◆ **选文**
#####

1915d457, member1055, "Looks like a lot of people take Paracetamol for managing pain and....",false

'message' 列包含文本并且很有趣。

现在的任务是将这一列的所有行连接成一个大文本,然后在其上计算 n-grams (n=1,2,3,4,5)。输出应该是 5 个不同的文件,对应于以下格式的 n-gram: 例如:

bigram.csv

n-gram,计数

"word1 word2", 7

"word1 word3", 11

trigram.csv

n-gram,计数

"word1 word2 word3", 22

"word 1 word2 word4", 24

这是我目前尝试过的方法:

from collections import OrderedDict
import csv
import re
import sys

import nltk


if __name__ == '__main__':
    if len(sys.argv) < 2:
        print "%d Arguments Given : Exiting..." % (len(sys.argv)-1)
        print "Usage: python %s <inp_file_path>" % sys.argv[0]
        exit(1)
    ifpath = sys.argv[1]
    with open(ifpath, 'r') as ifp:
        reader = csv.DictReader(ifp)
        all_msgs = []
        fieldnames = reader.fieldnames
        processed_rows = []
        for row in reader:
            msg = row['message']
            res = {'message': msg}
            txt = msg.decode('ascii', 'ignore')

#####

◆ **你的任务**
1 - 根据选文回答:
(a) 要把哪一列的所有行连接成一个大文本?
(b) 要计算的 n-grams 中,n 取哪些值?
(c) 输出应该是几个不同的文件?
2 - 原样输出列表中从第一行一直到包含“Open the Gmail”的那一行为止的全部内容,首尾两行都包括在内。
这份列表和选文没有任何关系。

◆ **列表条目**
#####

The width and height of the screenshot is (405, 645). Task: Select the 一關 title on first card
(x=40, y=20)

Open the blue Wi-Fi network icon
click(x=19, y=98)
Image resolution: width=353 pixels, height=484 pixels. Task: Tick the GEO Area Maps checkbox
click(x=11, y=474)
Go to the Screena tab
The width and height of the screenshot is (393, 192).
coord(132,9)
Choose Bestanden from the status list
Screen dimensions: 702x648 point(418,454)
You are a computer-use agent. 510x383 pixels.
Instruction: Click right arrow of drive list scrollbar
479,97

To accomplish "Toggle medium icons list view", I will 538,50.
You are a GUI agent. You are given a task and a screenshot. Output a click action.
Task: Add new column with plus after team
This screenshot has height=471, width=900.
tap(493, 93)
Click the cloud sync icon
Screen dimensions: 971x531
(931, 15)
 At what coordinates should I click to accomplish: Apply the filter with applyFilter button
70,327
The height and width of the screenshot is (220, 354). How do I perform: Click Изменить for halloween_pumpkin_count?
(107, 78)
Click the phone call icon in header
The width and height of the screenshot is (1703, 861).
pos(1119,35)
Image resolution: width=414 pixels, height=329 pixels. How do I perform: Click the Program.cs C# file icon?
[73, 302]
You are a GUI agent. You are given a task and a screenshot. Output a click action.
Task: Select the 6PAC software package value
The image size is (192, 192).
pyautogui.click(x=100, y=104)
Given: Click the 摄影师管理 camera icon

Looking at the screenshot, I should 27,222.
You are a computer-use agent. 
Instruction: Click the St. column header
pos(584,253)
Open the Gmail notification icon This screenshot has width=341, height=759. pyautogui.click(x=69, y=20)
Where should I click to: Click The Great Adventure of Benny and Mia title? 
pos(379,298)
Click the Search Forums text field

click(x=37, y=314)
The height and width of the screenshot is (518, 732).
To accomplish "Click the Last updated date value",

#####

◆ **参考答案**
1 -
(a) 'message' 列。
(b) n=1、2、3、4、5。
(c) 5 个。

2 -
The width and height of the screenshot is (405, 645). Task: Select the 一關 title on first card
(x=40, y=20)

Open the blue Wi-Fi network icon
click(x=19, y=98)
Image resolution: width=353 pixels, height=484 pixels. Task: Tick the GEO Area Maps checkbox
click(x=11, y=474)
Go to the Screena tab
The width and height of the screenshot is (393, 192).
coord(132,9)
Choose Bestanden from the status list
Screen dimensions: 702x648 point(418,454)
You are a computer-use agent. 510x383 pixels.
Instruction: Click right arrow of drive list scrollbar
479,97

To accomplish "Toggle medium icons list view", I will 538,50.
You are a GUI agent. You are given a task and a screenshot. Output a click action.
Task: Add new column with plus after team
This screenshot has height=471, width=900.
tap(493, 93)
Click the cloud sync icon
Screen dimensions: 971x531
(931, 15)
 At what coordinates should I click to accomplish: Apply the filter with applyFilter button
70,327
The height and width of the screenshot is (220, 354). How do I perform: Click Изменить for halloween_pumpkin_count?
(107, 78)
Click the phone call icon in header
The width and height of the screenshot is (1703, 861).
pos(1119,35)
Image resolution: width=414 pixels, height=329 pixels. How do I perform: Click the Program.cs C# file icon?
[73, 302]
You are a GUI agent. You are given a task and a screenshot. Output a click action.
Task: Select the 6PAC software package value
The image size is (192, 192).
pyautogui.click(x=100, y=104)
Given: Click the 摄影师管理 camera icon

Looking at the screenshot, I should 27,222.
You are a computer-use agent. 
Instruction: Click the St. column header
pos(584,253)
Open the Gmail notification icon This screenshot has width=341, height=759. pyautogui.click(x=69, y=20)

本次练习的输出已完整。